Statistical Dictionary Models for Mining Chinese Texts

  报 告 人:邓柯

  报告地点:数学与统计学院105室

  报告时间:2014年10月31日星期五14:00-15:00

  报告简介:With the explosive growth of the internet and digital technologies, large quantities of digitalized text data can be easily collected. Thus there is great appeal in developing text mining tools to automatically extract information from these data and create new knowledge. Because natural languages are very noisy and the data size is huge, it is not productive to base this on precise linguistics. Instead, as many have seen, methods based on statistical models have great advantages, even if they miss some subtleties in the text. In this talk, I will introduce a series of novel approaches to model and mine Chinese text data: a"word dictionary model"to discover patterns of serial units such as words/phrases and achieve text segmentation, a"theme dictionary model"to recognize long range associations among text units, and a"concept network"to incorporate domain knowledge into text analysis.
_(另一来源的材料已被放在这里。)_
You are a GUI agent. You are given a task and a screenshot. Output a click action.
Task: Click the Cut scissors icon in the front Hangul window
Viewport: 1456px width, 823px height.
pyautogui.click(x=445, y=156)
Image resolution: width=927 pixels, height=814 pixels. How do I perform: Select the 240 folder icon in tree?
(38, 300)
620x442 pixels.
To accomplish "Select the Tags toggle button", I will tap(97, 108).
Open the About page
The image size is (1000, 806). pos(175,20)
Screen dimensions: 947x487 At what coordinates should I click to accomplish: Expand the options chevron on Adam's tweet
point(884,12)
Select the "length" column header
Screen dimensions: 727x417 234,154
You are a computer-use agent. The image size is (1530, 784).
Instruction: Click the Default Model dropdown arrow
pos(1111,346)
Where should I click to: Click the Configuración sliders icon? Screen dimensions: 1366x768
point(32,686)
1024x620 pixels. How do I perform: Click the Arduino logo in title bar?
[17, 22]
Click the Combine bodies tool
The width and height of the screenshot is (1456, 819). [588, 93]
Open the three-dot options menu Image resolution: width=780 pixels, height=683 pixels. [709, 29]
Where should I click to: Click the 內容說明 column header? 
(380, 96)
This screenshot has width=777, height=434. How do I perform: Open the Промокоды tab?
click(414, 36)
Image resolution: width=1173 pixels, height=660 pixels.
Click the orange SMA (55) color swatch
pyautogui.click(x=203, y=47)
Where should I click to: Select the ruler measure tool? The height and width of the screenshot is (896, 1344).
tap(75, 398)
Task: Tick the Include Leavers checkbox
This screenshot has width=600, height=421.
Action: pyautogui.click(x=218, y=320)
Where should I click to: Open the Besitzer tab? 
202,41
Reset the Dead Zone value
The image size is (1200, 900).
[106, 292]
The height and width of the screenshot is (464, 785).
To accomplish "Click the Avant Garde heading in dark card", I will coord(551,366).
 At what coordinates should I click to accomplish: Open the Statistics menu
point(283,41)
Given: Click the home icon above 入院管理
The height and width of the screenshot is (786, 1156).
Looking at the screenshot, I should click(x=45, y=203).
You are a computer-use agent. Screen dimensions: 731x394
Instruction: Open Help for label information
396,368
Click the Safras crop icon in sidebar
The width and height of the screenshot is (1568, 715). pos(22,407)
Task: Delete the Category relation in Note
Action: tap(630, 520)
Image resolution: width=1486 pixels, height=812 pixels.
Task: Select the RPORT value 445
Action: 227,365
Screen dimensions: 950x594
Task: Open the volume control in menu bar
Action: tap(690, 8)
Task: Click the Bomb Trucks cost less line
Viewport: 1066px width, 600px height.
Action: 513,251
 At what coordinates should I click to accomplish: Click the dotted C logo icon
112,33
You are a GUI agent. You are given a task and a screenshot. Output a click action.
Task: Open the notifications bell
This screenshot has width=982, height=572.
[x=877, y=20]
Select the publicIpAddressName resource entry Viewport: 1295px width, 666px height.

Using these approaches separately or jointly, we can give answers to many important practical problems.

  主讲人简介:

  Dr. Ke Deng got his Ph.D. at Department of Probability and Statistics, Peking University in 2008. He received his B.S. in mathematics at Peking University in 2003. Before joining MSC, he was a research associate at Statistics Department, Harvard University. His research interests are Bayesian methodology, sequential monte carlo, bioinformatics, statistical genetics, text mining, network tomography, social sciences, Chinese medicine. He will be a tenure track assistant professor of MSC from September, 2013.